> [YANG DIMINTA]: Tulis ulang bagian dokumen sumber tentang nazar antara "Wajibkah saya menunaikan" dan "saya belum bekerja?", termasuk keduanya, lalu tukar "kafarat" dengan "tebusan".

Bernazar Tanpa Melafazkan

Pertanyaan:

Wajibkah saya menunaikan kafarat nazar yang hanya tebersit dalam hati (nazar tersebut tidak saya ucapkan dengan lisan)? Apakah pilihan kafarat juga harus urut, sedangkan saya belum bekerja?

Jawaban:

Apa yang terbersit dalam kalbu (hati) tidak teranggap sebagai nazar hingga seseorang melafazkan dengan lisan. Hal itu hanya sebatas niat untuk bernazar dan tidak menjadi nazar sampai benar-benar dia ucapkan dengan lisan.

Syaikh Muhammad bin Shalih al-Utsaimin rahimahullah berkata dalam audio Syarah Bulughil Maram,

“Nazar adalah mewajibkan sesuatu atas dirinya, sama saja baik dengan lafaz nazar, ‘ahd (janji), atau yang lainnya.”

> [INFORMASI HASIL EKSTRAKSI]:
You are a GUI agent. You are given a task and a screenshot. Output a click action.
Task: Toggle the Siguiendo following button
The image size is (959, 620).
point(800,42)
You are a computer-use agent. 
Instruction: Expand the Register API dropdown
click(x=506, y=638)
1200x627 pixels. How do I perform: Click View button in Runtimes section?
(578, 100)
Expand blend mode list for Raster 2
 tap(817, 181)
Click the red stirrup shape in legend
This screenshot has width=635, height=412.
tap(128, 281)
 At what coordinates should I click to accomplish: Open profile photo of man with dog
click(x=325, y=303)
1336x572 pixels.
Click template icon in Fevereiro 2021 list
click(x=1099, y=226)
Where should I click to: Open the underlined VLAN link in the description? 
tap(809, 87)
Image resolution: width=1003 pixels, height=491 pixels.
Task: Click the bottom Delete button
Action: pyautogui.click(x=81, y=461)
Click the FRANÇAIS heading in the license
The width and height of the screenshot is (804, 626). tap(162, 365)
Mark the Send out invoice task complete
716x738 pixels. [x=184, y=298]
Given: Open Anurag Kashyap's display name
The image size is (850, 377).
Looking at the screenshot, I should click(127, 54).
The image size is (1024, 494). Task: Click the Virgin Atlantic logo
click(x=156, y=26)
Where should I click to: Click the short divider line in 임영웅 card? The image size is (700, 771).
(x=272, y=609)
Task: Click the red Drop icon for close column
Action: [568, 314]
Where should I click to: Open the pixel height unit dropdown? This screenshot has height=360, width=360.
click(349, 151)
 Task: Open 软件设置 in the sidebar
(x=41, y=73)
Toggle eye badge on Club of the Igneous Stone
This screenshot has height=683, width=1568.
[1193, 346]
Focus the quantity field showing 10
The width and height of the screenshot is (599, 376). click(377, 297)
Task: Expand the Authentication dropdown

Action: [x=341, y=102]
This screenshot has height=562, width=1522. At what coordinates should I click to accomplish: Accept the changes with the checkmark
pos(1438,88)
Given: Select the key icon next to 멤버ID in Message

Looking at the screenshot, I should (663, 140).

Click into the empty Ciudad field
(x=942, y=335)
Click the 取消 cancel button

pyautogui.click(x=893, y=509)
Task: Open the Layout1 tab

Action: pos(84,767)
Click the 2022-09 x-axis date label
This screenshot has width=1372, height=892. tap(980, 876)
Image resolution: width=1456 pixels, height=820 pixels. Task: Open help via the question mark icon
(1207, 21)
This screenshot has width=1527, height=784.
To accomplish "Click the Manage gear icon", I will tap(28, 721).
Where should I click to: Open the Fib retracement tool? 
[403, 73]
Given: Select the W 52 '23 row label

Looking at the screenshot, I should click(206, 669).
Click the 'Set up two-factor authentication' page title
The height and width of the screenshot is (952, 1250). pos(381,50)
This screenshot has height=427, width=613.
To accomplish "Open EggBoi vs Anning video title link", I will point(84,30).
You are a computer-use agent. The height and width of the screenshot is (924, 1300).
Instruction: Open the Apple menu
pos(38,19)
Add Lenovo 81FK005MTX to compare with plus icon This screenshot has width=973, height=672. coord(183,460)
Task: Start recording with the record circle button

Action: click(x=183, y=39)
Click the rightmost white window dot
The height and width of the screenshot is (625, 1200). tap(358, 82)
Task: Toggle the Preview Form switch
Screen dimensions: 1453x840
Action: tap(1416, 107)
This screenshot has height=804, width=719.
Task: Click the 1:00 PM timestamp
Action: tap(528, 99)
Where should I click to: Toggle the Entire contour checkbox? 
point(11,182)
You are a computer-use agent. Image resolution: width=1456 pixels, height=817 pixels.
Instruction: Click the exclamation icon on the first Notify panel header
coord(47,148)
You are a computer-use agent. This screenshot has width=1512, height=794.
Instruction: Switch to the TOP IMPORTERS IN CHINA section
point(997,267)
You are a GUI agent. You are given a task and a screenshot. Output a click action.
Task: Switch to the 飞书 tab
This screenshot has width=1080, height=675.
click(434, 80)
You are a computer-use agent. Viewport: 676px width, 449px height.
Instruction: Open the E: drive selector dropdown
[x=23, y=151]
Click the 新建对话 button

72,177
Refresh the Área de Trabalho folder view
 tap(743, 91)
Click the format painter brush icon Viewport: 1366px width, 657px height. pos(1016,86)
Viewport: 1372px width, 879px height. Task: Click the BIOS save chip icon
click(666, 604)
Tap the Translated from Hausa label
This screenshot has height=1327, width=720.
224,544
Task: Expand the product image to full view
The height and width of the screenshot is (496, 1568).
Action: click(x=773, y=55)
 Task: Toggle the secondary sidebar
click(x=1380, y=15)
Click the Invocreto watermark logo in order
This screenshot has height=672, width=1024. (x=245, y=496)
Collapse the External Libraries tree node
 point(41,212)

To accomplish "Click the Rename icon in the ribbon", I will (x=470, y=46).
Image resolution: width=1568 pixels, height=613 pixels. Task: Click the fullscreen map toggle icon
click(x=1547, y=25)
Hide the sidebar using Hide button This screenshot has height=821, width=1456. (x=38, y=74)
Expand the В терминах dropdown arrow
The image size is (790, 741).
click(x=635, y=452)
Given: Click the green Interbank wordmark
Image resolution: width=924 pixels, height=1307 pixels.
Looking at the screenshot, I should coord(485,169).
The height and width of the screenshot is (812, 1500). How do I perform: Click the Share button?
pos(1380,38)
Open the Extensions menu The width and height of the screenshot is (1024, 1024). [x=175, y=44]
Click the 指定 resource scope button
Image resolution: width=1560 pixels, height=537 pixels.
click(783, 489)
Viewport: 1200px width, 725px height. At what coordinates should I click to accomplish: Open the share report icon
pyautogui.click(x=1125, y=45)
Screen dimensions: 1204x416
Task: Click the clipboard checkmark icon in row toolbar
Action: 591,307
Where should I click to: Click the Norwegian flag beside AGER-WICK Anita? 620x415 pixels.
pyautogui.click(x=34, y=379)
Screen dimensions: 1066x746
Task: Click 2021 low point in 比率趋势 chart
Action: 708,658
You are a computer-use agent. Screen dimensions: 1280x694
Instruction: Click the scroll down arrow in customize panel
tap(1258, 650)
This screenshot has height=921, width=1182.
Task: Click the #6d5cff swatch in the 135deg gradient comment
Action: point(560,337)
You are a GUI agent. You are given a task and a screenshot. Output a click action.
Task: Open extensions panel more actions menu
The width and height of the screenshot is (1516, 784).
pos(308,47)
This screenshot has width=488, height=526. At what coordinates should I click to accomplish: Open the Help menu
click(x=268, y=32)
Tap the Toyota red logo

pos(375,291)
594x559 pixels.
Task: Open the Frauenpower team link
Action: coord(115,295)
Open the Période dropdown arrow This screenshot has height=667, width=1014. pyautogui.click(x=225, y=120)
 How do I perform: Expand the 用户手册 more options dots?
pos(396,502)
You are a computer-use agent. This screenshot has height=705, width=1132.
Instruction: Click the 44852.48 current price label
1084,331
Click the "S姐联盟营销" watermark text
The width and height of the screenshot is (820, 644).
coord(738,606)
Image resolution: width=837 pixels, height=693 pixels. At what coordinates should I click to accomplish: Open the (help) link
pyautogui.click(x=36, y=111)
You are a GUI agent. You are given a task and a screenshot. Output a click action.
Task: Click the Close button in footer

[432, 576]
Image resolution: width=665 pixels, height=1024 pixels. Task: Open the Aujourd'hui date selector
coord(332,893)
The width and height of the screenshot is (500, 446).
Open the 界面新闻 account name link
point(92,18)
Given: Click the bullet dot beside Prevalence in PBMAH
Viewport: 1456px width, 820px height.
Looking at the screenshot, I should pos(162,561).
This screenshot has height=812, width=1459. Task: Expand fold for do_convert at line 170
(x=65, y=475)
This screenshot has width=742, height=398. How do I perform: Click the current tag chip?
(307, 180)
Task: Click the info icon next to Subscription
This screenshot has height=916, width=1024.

> [JAWABAN TUGAS INI]:
Wajibkah saya menunaikan tebusan nazar yang hanya tebersit dalam hati (nazar tersebut tidak saya ucapkan dengan lisan)? Apakah pilihan tebusan juga harus urut, sedangkan saya belum bekerja?